There were many different techniques used within the Cubist movement, with this approach being entirely familiar. We find a standard portrait fragmented, with elements moved around in a way which makes it hard to actually identify what the artist was looking at in reality. Once we discover the title of Portrait of Mikhail Matyushin, we immediately start to look for elements of this individual to try to piece together the elements of the painting. There is a corner of his head immediately in front of us, with a smart haircut and wrinkled forehead. Around that piece, though, is a series of shaded shapes that seem completely unrelated.

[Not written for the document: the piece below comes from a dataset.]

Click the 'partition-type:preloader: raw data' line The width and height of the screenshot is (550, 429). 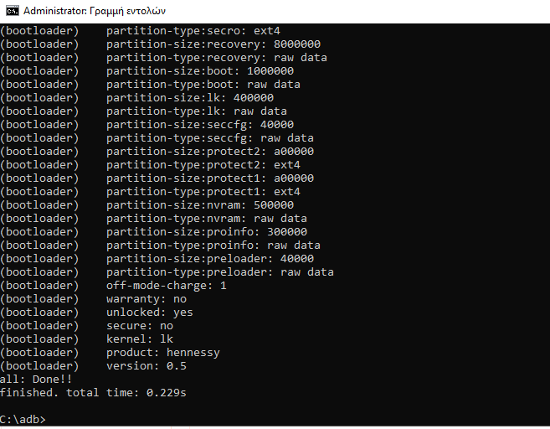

What is likely to have happened here is that Malevich has merged elements of the portrait and the background behind together, in a way that our own minds are untrained and therefore unable to distinguish the different parts of the painting effectively.

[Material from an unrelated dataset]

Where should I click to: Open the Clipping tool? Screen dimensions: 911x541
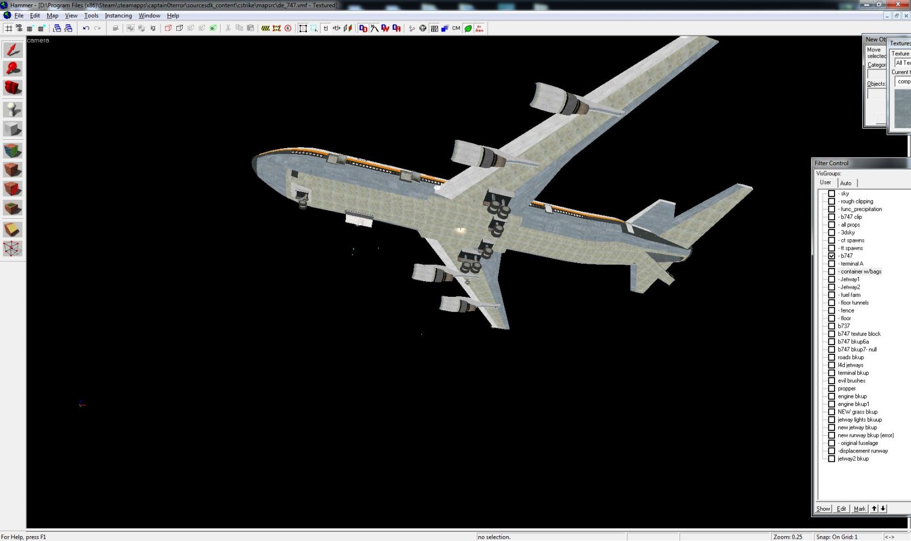tap(12, 230)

In order to avoid the portrait being too much for the viewer to bear, this busy composition makes use of a number of underplayed tones such as off-white, grey and light brown which helps to provide some balance to the other brighter parts. The artist would have to have planned this artwork with drawings first as the complexity would be impossible to amend extensively directly on the canvas if he had changed his mind. That said, there would have been a broad layout, but still room for expression within the final painting. The palette here is fairly wide, with brighter tones including blue, yellow and red. Some of the curved gradients might remind some of the work of artists like Fernand Leger, whose own famous paintings included the likes of Contrast of Forms, Soldiers Playing Cards and Woman with a Book. Many others were involved in the Cubist movement, but different strands appeared over time within the overall umbrella term.
This painting can be found in the Tretyakov Gallery in Moscow, Russia. The city itself serves famous Russian art particularly well and is an excellent location from which to learn more about the different movements in which this nation was involved. Although Malevich suffered from victimisation from ruling powers during his own lifetime, he is now entirely accepted and much loved within his native Russia, as it is known today. This particular gallery has many thousands of items to pick from, and so must make touch decisions over which bits to put out on display. Some of the other highlights within their collection include Kasimir Malevich’s Black Square, Vasily Surikov’s The Morning of the Streltsy Execution and also Ivan Shishkin and Konstantin Savitsky’s Morning in a Pine Forest.